Stored records:
────────────────────
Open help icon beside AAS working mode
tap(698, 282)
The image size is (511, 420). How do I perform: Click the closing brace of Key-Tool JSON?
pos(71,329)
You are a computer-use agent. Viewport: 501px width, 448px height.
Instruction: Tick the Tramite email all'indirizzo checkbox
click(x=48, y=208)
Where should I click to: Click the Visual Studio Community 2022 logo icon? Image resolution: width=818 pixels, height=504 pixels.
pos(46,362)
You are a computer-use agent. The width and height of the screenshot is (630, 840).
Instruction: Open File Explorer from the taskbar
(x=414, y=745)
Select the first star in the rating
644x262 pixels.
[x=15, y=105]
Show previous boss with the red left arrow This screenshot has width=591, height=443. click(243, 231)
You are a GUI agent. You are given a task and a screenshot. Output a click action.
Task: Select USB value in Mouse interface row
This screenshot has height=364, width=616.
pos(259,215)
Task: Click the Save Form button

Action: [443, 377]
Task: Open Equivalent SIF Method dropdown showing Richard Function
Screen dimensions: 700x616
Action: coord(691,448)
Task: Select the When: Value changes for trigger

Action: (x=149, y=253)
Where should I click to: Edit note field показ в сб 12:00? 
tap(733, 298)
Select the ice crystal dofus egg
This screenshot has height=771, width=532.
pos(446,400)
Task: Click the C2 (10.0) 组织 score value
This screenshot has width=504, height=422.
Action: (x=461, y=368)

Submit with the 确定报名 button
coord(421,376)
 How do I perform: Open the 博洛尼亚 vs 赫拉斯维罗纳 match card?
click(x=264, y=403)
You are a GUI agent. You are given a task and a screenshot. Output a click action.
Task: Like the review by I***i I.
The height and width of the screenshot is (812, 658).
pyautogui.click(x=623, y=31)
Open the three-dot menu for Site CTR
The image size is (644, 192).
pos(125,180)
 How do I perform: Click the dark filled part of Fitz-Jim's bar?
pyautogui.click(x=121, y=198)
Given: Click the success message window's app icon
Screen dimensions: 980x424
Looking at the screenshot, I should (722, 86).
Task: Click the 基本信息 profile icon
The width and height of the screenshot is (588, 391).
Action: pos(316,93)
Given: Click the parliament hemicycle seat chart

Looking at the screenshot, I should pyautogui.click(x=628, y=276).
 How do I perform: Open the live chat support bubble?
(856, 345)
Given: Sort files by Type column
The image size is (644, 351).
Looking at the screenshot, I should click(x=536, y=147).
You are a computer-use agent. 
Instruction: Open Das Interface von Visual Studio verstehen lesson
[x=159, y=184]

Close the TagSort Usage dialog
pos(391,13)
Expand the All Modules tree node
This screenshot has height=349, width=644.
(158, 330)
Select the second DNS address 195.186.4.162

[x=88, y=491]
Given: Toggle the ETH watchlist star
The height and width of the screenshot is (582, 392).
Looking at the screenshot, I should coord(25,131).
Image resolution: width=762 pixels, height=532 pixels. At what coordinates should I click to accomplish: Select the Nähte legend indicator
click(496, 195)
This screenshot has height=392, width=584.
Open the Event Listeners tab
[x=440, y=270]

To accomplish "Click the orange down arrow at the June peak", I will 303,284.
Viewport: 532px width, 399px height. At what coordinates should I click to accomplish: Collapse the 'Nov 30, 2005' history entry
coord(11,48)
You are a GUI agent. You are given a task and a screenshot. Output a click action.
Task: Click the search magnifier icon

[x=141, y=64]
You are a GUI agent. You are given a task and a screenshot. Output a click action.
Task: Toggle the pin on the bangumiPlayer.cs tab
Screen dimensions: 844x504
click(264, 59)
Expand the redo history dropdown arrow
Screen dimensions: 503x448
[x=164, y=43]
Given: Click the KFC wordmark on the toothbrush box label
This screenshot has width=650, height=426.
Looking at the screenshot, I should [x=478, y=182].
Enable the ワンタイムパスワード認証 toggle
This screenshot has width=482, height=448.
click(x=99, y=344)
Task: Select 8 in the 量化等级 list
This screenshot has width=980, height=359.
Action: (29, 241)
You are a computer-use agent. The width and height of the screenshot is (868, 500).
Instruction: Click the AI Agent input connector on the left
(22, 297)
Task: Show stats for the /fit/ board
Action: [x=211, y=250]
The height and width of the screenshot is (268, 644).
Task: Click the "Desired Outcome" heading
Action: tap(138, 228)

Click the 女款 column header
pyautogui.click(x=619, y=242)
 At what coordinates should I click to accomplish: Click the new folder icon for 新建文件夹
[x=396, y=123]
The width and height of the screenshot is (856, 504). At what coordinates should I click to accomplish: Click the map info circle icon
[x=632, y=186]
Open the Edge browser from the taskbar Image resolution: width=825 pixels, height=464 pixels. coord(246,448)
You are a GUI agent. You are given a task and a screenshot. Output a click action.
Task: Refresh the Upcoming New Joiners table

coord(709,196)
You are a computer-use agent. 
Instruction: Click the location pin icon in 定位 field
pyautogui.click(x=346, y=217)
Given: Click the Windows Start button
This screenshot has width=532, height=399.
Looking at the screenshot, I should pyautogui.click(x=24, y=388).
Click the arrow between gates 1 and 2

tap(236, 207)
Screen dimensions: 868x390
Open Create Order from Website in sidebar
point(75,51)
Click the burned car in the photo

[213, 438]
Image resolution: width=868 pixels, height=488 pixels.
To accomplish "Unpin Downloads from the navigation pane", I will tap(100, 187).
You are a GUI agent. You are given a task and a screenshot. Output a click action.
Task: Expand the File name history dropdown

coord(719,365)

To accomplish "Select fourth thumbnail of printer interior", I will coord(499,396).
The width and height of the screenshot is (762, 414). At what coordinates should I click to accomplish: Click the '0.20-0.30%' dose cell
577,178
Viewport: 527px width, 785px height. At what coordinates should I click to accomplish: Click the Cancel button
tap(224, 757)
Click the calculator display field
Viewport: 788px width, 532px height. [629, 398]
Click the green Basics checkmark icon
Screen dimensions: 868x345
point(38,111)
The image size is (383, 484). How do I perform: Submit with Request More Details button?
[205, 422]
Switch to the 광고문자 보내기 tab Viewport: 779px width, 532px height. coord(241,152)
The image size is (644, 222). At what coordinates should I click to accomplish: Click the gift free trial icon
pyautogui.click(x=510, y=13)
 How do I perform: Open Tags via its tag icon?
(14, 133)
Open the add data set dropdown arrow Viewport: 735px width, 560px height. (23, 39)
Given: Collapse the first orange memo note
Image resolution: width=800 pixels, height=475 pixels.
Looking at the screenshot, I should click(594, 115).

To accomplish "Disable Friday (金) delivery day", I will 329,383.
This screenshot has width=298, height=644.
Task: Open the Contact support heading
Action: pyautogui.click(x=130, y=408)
────────────────────
== Work order ==
Looking through the records, copy out every line in which the word "orange" is found.

== Response area ==
To accomplish "Click the orange down arrow at the June peak", I will 303,284.
Given: Collapse the first orange memo note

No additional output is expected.